Analysis of large data solution based on Microsoft SQL Server Parallel-Warehouse

Source: Internet
Author: User
Tags microsoft sql server relational database table

Review

As more and more organizations of data from the GB, TB level to the PB level, marking the entire social informatization level is entering a new era-the big data era. The processing of massive data, analytical ability, increasingly becoming the key factor in the future of the organization in this era, and based on the application of large data, but also imperceptibly penetrate into all aspects of society, affecting everyone's daily life, people see the daily life of television, browsing the web, received ads, will be based on a large data analysis provided by the targeted content.

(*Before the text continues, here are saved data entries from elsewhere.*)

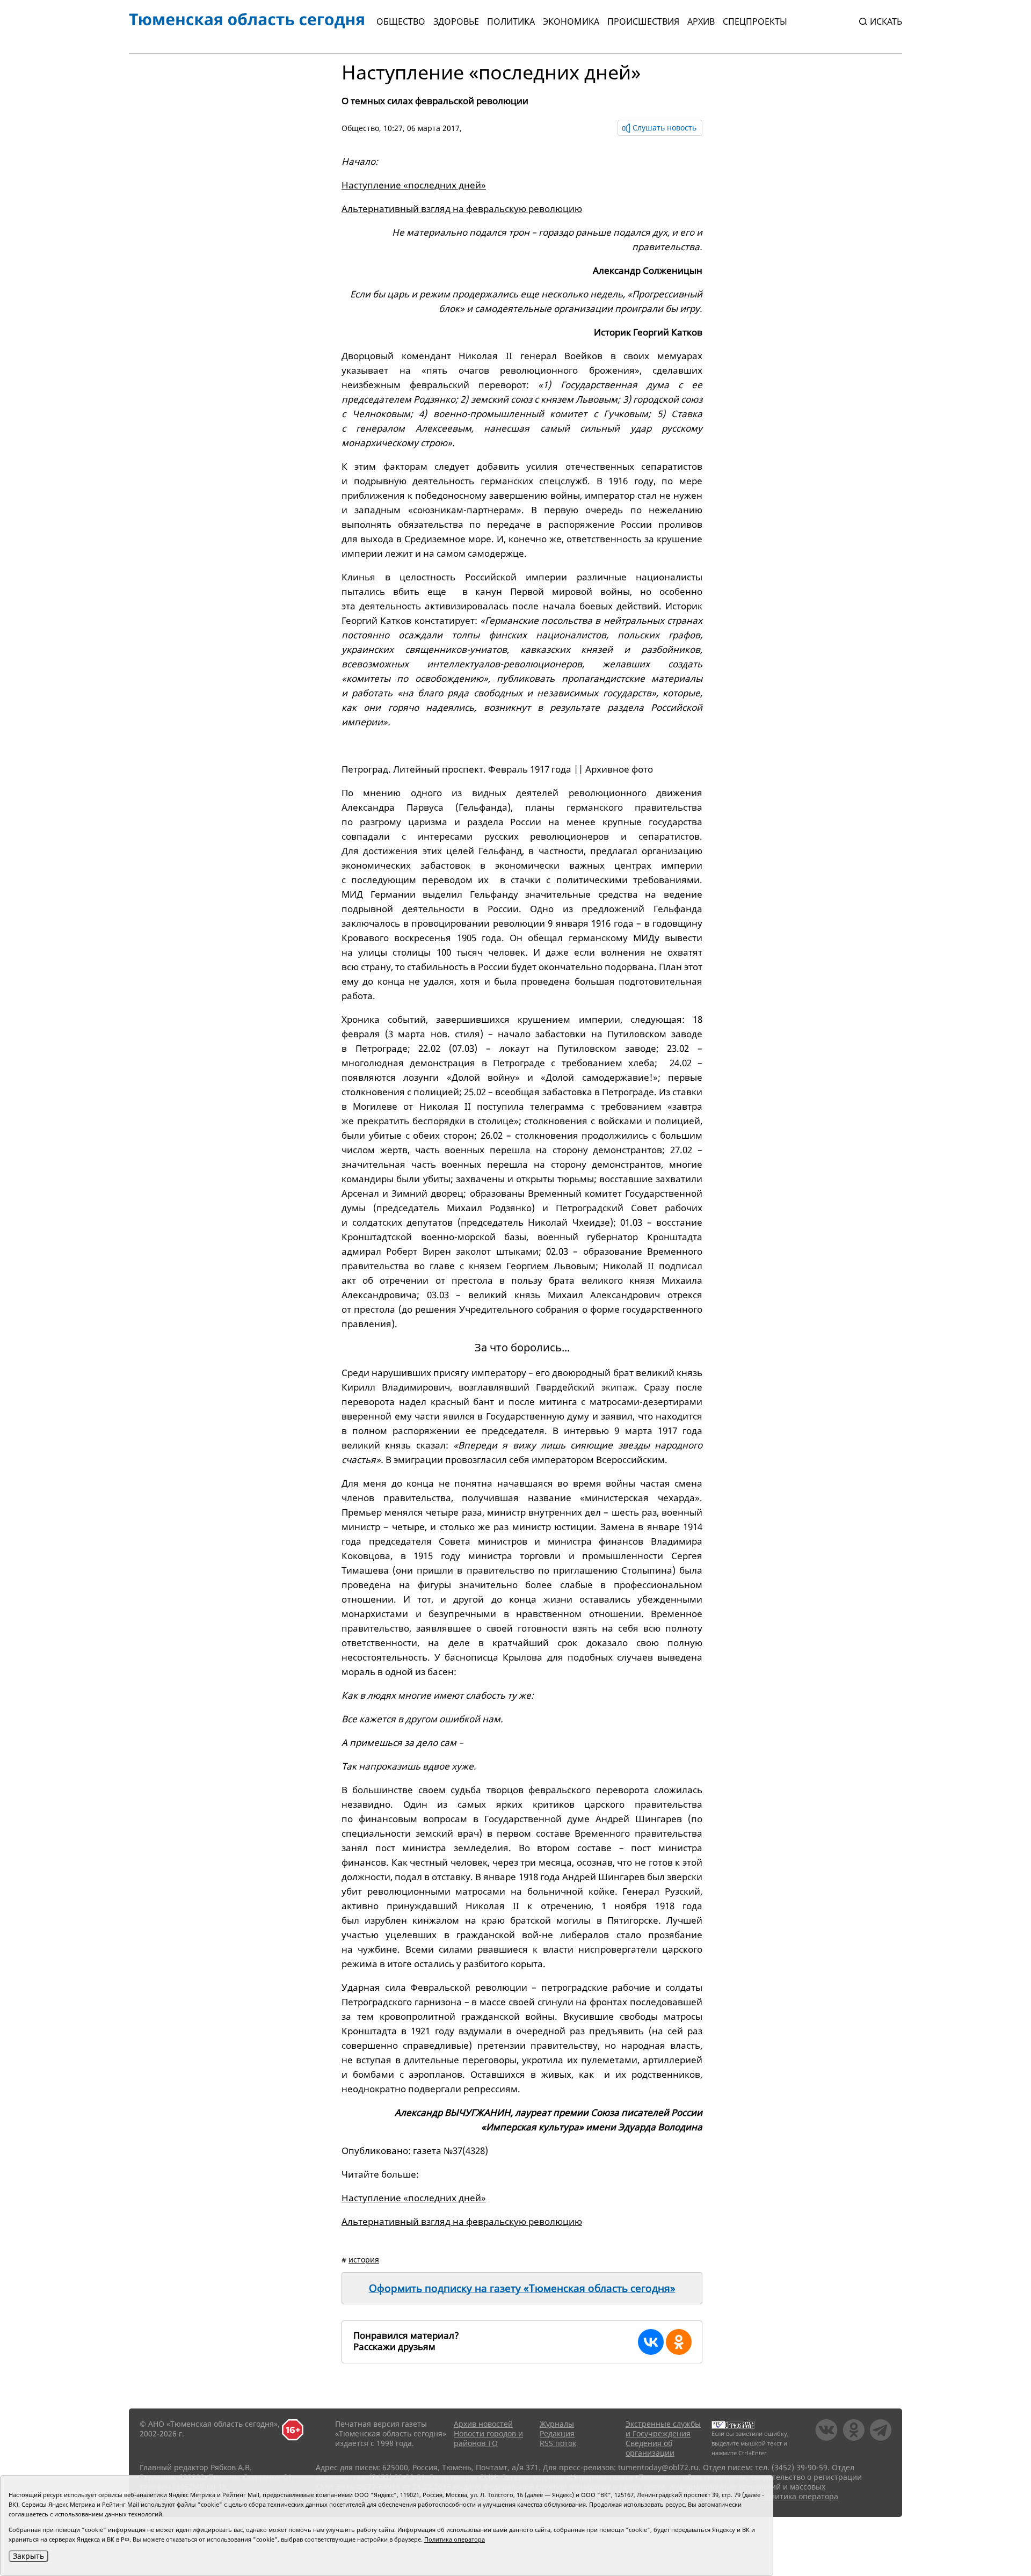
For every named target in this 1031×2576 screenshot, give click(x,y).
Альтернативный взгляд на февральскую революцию (462, 208)
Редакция (557, 2433)
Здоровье (456, 21)
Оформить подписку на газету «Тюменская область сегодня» (522, 2288)
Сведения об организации (650, 2448)
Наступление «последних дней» (414, 185)
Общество (400, 21)
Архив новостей (483, 2424)
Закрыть (28, 2556)
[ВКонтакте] (651, 2342)
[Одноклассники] (679, 2342)
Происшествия (643, 21)
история (363, 2259)
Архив (701, 21)
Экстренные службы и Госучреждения (663, 2429)
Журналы (557, 2424)
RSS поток (558, 2443)
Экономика (571, 21)
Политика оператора (799, 2496)
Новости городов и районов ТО (488, 2438)
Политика (511, 21)
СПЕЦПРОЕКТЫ (755, 21)
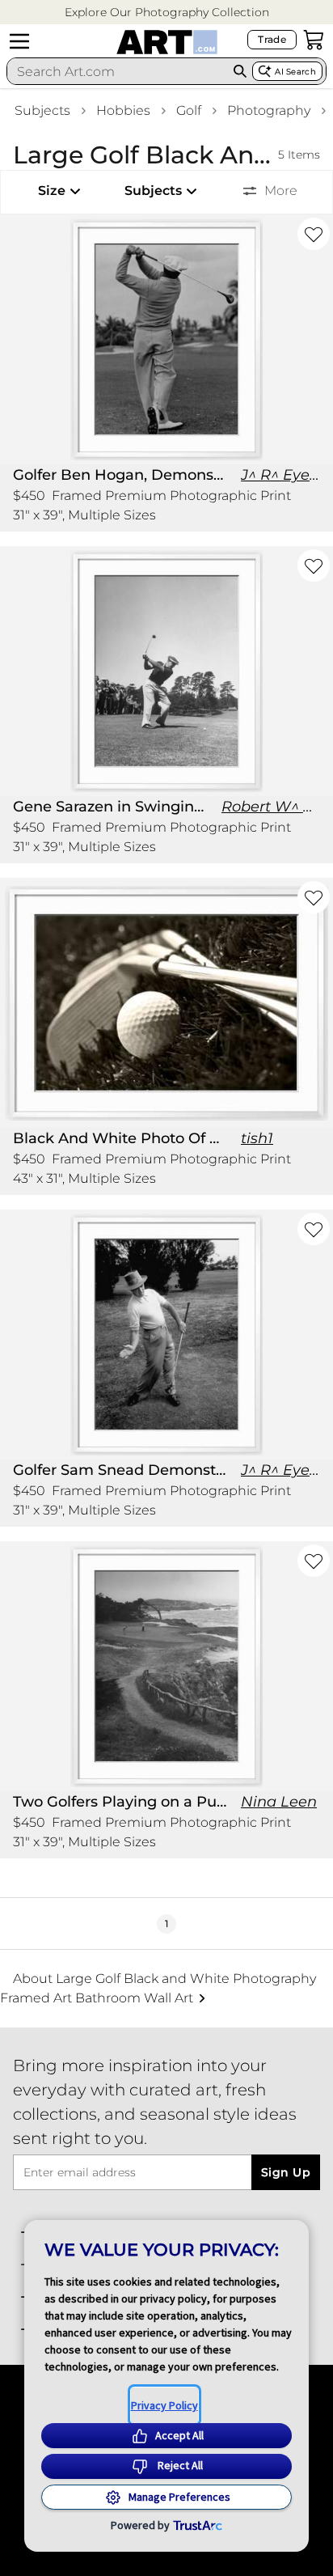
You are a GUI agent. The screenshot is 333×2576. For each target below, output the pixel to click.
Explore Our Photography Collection (167, 12)
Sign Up (285, 2172)
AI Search (295, 71)
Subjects (42, 110)
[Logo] (166, 42)
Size (51, 190)
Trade (272, 39)
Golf (188, 110)
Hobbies (123, 110)
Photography (268, 110)
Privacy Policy (164, 2405)
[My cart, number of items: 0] (314, 40)
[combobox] (117, 71)
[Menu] (19, 41)
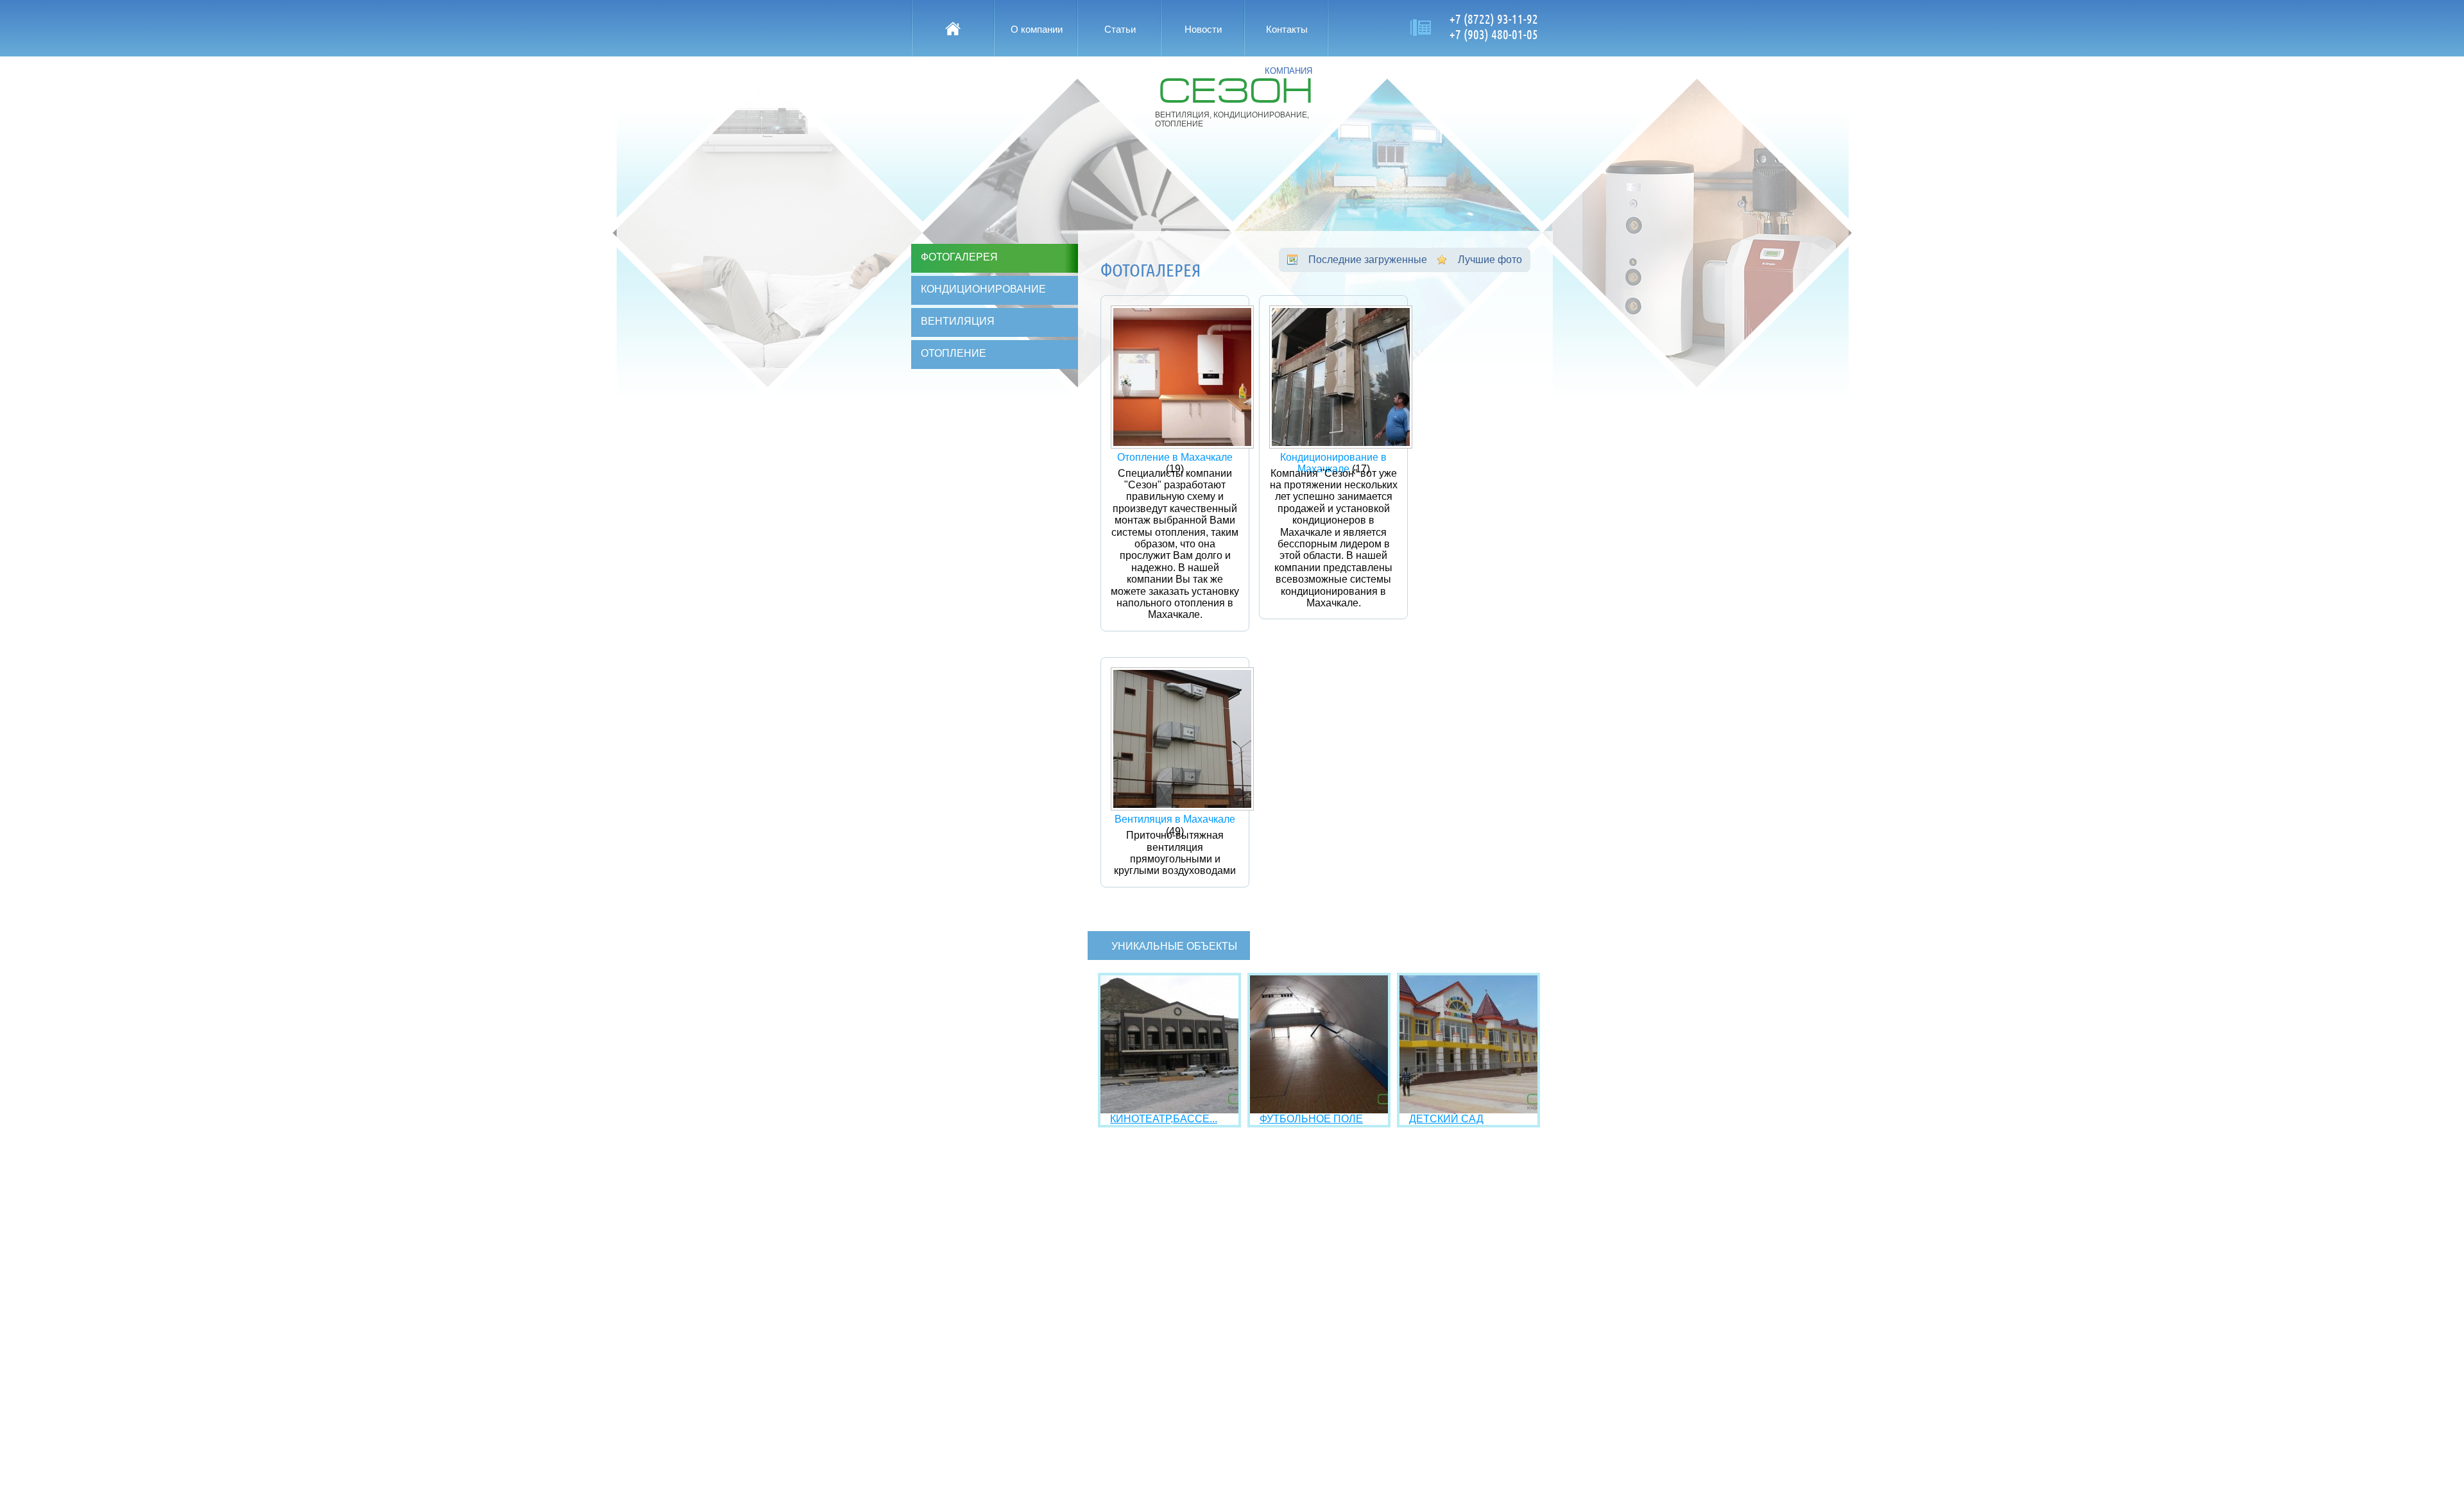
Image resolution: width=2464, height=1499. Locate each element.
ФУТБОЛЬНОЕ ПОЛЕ (1311, 1118)
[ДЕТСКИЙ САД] (1468, 1109)
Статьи (1120, 29)
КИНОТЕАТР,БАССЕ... (1163, 1118)
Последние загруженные (1367, 259)
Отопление (953, 353)
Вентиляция (958, 321)
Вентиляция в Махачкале (1175, 819)
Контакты (1287, 29)
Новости (1203, 29)
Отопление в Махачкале (1175, 457)
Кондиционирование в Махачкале (1333, 463)
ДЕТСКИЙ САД (1446, 1118)
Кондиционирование (983, 289)
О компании (1037, 29)
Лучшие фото (1490, 259)
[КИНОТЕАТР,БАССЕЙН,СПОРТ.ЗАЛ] (1169, 1109)
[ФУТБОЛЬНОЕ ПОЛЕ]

Microsoft's strategic focus in the Big data field is to better help customers "consume" large data so that all users can gain insights into business execution from virtually any type of data of any size. Based on this strategy, Microsoft has released a new generation of parallel Data Warehouse All-in-one SQL Server Parallel data Warehouse (PDW), providing large-scale parallel processing and flexible linear scaling capabilities of the Data Warehouse platform, its main features are mainly embodied in the following 3 aspects:

Built for large data: Through the polybase of this data processing breakthrough technology Unified query structured, semi-structured and unstructured data, to help users use the most familiar standard SQL language can easily implement the Hadoop table and relational database table Association query. At the same time, because most commonly used business intelligence analysis tools can not directly query Hadoop, and Polybase technology through the database platform for the integration of Hadoop, so that users can use the familiar existing business intelligence tools to achieve large data flexible analysis and presentation. For example, users can use familiar Microsoft Excel to analyze structured and unstructured data in the same table.

Next-generation performance and scale: A scalable, xvelocity clustered storage technology that enables performance improvements up to 50 times times. Based on large-scale parallel processing engine technology, it provides linear horizontal scaling capability from several terabytes to PB-level data.

Optimized software and hardware value: SQL Server Parallel Data Warehouse integrated with pre-installed hardware and software, integrates the current Microsoft's newest generation of software innovation technology such as xvelocity column storage, polybase, Windows Server-Hyper-V virtualization technology, Storage spaces storage technology drives streamlined and efficient hardware architectures to provide cost-effective advantages.

This article delves into the Polybase technology for SQL Server Parallel Data Warehouse and explains how Polybase technology provides business people with a large, easy-to-use data solution with a specific business scenario example.

Polybase Technology

Generally speaking, Polybase technology includes the following specific features:

Use an external table to define the structure of the data in Hadoop.

Implement a query to Hadoop data by running an SQL statement.

The integration of Hadoop and PDW data can be realized by PDW to query the tables in Hadoop data and relational database PDW.

It is easy to import Hadoop data into PDW by running SQL commands to query Hadoop and saving the result set to a PDW table.

Hadoop can also serve as an online data archiving system for PDW, by running simple SQL commands to export data from PDW to Hadoop, and to PDW online queries on the data archived in Hadoop.

Here's an example to further illustrate the scenario and usage of the above polybase technology, and in this example we will assist in the allocation of resources to U.S. states by analyzing the data that are associated with Hurricane Sandy in the United States.

First, you can create a table [dbo] in a PDW relational database. [Nws_ffg7], which is stored in data from the United States Oceanic and Meteorological Administration National Oceanic and Atmospheric Administration (NOAA). As with the SQL Server 2012 experience, we can connect PDW through the standard SQL Server Data Tools tool, as shown in the following figure. Based on [dbo]. The [Nws_ffg7] table can create a view flashflood as SELECT * FROM [dbo]. [Nws_ffg7]. The result set that is returned by querying the Flashflood view is that the table contains the names of each state in the United States, geographic attribute information such as longitude, latitude, and rainfall forecast information for various states over the next several time periods, such as the next 1 hours (HR1 columns), 3 hours (HR3 columns), 6 hours (HR6 column) and so on.

Related Article

Contact Us

The content source of this page is from Internet, which doesn't represent Alibaba Cloud's opinion; products and services mentioned on that page don't have any relationship with Alibaba Cloud. If the content of the page makes you feel confusing, please write us an email, we will handle the problem within 5 days after receiving your email.

If you find any instances of plagiarism from the community, please send an email to: info-contact@alibabacloud.com and provide relevant evidence. A staff member will contact you within 5 working days.

A Free Trial That Lets You Build Big!

Start building with 50+ products and up to 12 months usage for Elastic Compute Service

  • Sales Support

    1 on 1 presale consultation

  • After-Sales Support

    24/7 Technical Support 6 Free Tickets per Quarter Faster Response

  • Alibaba Cloud offers highly flexible support services tailored to meet your exact needs.